Dont forget that holding any meat at 110F for more then 2-3 hours is dangerous. Mine was held at 133F for 20 hours, not 145F. I had gradually let it go from 133F to 145/148F in the smoker over the course of 6 hours to get a slight smoke ring and a nice mellow smoke flavor. I say mellow because ive noticed that with any par-cooked meat smoke does adhere, but not as much as starting from room temp or lower. I find this to be a good thing because i never worry about the meats tasting like a house fire from over smoking.

landarc
04-05-2013, 12:57 PM
Yes, I was not suggesting 110F was a good idea, but, science suggests that most proteins denature at temperatures around 110F, therefore cooking to 145F does not preclude tender meat or rendered fat.

Although, if you have a really good vacuum packer, I would suspect that you could cook meat to 110F safely.

WareZdaBeef
04-05-2013, 01:24 PM
Yes, I was not suggesting 110F was a good idea, but, science suggests that most proteins denature at temperatures around 110F, therefore cooking to 145F does not preclude tender meat or rendered fat.

Although, if you have a really good vacuum packer, I would suspect that you could cook meat to 110F safely.

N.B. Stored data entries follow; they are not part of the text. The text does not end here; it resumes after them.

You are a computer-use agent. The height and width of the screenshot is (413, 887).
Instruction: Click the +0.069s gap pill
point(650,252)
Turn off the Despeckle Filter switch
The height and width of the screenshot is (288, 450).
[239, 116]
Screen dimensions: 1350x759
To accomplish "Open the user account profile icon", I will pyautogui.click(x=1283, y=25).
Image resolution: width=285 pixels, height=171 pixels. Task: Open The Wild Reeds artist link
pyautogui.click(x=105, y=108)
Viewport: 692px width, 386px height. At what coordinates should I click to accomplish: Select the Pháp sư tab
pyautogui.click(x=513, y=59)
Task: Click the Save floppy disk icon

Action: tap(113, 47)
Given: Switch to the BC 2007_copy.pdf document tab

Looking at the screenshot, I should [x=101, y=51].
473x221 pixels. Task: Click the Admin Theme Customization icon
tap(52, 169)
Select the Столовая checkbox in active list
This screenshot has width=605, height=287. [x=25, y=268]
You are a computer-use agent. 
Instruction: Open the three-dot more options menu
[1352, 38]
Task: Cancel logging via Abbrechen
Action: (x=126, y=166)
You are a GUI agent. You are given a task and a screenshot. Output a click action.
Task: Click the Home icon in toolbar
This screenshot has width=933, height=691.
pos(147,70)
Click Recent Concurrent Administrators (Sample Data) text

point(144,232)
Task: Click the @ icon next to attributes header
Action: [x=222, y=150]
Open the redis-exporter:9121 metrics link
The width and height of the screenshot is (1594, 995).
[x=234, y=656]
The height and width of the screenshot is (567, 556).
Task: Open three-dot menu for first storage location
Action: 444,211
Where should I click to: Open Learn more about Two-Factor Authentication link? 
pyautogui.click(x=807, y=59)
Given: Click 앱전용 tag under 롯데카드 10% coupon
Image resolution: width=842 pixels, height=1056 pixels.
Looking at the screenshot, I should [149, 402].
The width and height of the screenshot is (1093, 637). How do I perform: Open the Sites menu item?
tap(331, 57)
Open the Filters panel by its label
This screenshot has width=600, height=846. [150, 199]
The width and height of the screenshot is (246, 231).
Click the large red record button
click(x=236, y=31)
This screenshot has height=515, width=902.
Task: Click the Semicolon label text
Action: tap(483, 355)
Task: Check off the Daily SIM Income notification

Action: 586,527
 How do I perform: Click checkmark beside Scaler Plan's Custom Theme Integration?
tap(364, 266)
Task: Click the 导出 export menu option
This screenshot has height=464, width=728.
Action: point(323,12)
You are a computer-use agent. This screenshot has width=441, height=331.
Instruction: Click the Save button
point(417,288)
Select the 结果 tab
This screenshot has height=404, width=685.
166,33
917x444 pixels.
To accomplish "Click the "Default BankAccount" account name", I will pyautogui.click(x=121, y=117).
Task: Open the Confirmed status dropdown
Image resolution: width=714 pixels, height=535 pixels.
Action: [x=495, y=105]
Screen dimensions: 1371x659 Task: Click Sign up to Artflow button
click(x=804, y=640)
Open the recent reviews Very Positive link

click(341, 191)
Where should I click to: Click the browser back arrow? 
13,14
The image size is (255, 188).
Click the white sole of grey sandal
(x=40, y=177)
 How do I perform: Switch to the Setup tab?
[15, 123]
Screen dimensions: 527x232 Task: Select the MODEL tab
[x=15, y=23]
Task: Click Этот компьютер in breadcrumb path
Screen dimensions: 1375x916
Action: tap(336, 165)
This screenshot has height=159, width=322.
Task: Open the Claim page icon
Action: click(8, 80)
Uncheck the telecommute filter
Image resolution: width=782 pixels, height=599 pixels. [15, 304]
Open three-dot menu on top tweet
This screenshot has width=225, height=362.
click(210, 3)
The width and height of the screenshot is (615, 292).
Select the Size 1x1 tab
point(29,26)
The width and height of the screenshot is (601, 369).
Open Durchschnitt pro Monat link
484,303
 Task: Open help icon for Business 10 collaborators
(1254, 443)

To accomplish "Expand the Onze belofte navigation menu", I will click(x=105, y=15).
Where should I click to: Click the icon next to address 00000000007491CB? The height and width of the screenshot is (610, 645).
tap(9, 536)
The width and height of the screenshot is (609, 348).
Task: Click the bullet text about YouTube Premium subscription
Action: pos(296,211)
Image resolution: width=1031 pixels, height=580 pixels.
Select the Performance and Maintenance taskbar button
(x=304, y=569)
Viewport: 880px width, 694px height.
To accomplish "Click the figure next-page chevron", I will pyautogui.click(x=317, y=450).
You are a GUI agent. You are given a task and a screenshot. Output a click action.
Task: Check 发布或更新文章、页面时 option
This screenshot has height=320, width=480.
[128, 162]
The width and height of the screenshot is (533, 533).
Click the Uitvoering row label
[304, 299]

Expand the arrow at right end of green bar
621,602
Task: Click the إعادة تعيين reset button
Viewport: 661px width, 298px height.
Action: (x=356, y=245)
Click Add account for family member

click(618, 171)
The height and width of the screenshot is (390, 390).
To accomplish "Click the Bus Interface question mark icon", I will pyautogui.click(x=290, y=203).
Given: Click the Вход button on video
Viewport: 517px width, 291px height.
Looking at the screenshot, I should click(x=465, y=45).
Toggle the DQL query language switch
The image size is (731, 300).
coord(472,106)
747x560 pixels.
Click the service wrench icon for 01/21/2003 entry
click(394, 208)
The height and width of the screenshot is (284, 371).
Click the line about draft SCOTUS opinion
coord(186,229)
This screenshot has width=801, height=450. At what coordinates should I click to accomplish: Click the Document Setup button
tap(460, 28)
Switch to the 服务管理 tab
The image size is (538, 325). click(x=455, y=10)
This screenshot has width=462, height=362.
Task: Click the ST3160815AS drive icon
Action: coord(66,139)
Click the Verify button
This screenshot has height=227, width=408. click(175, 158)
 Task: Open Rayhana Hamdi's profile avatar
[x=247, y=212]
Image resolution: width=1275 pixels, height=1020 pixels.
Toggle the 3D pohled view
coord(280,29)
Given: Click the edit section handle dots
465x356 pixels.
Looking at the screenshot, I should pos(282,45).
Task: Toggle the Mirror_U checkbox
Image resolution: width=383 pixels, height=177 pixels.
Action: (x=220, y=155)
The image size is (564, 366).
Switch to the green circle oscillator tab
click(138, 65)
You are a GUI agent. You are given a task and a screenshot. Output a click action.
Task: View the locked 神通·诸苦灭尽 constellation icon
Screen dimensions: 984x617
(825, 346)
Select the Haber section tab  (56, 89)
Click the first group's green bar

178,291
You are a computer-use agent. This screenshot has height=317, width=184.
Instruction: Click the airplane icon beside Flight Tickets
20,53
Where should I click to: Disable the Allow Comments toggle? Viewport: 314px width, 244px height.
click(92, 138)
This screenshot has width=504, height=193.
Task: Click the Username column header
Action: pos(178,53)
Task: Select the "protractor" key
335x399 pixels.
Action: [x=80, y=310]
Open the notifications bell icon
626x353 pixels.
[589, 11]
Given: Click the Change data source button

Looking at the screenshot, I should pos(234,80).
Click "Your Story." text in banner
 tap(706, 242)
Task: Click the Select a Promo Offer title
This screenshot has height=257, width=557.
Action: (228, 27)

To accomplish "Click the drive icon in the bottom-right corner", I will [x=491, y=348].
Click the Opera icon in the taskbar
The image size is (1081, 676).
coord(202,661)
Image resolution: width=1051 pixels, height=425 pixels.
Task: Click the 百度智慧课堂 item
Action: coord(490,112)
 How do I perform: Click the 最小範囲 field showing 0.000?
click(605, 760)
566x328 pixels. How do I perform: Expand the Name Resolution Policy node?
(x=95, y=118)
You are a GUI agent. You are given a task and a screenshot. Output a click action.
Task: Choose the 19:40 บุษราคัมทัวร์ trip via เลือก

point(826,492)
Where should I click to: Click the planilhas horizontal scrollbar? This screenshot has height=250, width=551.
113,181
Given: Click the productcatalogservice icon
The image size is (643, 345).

While proteins may start to break down at such low temps, it would take an extremely long time. And it all comes down to pasteurization and the temps and time it takes. If memory serves me, beef needs to brought and held to 131.5 for X amount of time before its considered to be pasteurized. Anything below that would have to be consumed within 2-3 hours or you risk your health. I would never suggest anything lower then 125F for longer then 2 hours and even that to me is still Moo'ing.